According to Geoff Hutchison:
> At 2:15 PM -0600 12/3/99, Gilles Detillieux wrote:
> >In the 3.2 development code, Geoff hacked it a bit so the initial hopcount
> >field is set to 0, instead of -1, when DocumentRef and URLRef objects are
> >first constructed.  I don't know if that actually solves this problem or
> >not, but in any case it doesn't get to the root of the problem: what is
> >happening to those hopcounts in the first place?!
> 
> It's not really a hack. First off, a document will only have a 
> hopcount >= 0, so making it -1 doesn't make a lot of sense IMHO. 
> Furthermore, the database seemed to ignore the -1 listed for 
> documents that hadn't been retrieved yet and make up a number. (I kid 
> you not, but I can't remember the exact details. Try doing a dig with 
> a limited server_max_docs and then do an update...)

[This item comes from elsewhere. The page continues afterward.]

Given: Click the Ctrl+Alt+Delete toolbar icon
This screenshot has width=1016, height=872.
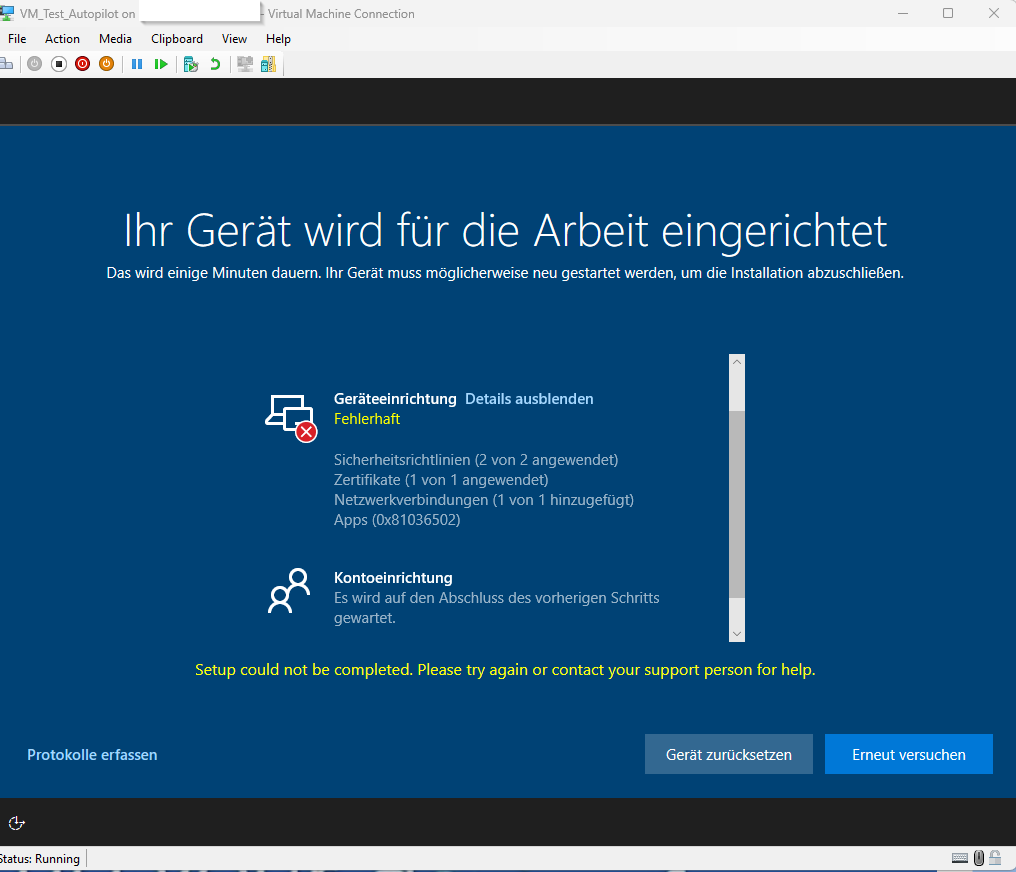Looking at the screenshot, I should [8, 63].
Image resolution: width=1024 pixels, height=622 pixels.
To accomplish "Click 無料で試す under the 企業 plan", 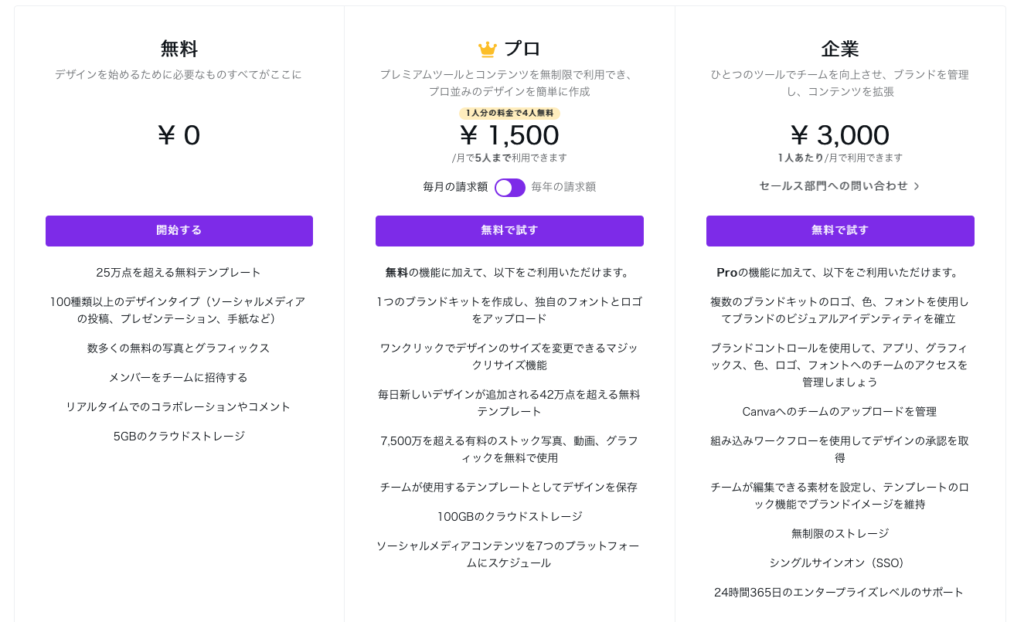I will 840,230.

I know!  That's what I was seeing myself.  It was often -1, but sometimes
it was 255.  This makes me wonder if it's not some odd bug in Serialize
or Deserialize.  The wierd thing is when I look at the code, it always
seems to set the hopcount explicitly after creating a new DocumentRef
object, so I can't see why it would ever fall back to the constructor's
default value.  The fact that it is makes me suspect that something
is going terribly wrong, and I think it's in the database.  I called
changing the constructor's default a hack because it just conceals the
-1 that was staring at us before, which I see as an error indication.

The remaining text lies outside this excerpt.